Peter D. Little Indiana University Press ePub

Peri-urban Trade in Postconflict Maputo, Mozambique

A COMMON SIGHT IN Africa's sprawling urban and peri-urban areas is the widespread proliferation of petty traders, hawking items from foods to cigarettes to cheap imported electronics. These street hawkers and other self-employed traders represent the fastest-growing segment of the labor market in Africa, attracting the unemployed, the displaced, and the impoverished as well as those seeking to supplement declining wage incomes (ILO 2002; Brown et al. 2010; Hansen and Vaa 2004). Under the economic reform programs described in the introduction, it was assumed that these informal activities would eventually disappear—or at least decline in importance—as private investment grew and nonfarm industries and formal sector employment expanded.
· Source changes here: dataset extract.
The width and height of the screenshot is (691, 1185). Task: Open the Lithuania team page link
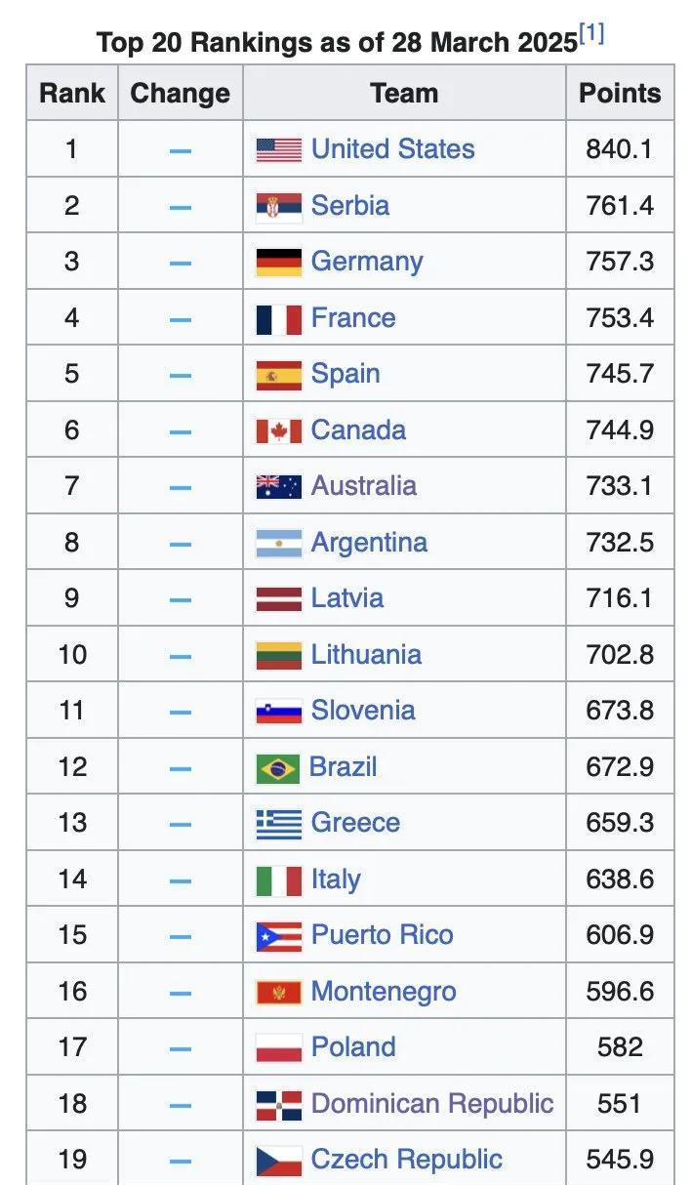(x=366, y=655)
This has not been the case and, in fact, the phenomenon has accelerated in the 2000s as cities in Africa have grown faster than in any other world region, but industrialization and job creation has been disappointingly minimal. Moreover, spiraling inflation and declining real incomes make it difficult even for those with salaried employment to subsist without holding multiple occupations, including petty trading. As Mamdani points out in the case of Uganda, economic reforms and restructuring turned waged workers and others into “part-time hawkers” (1990: 438).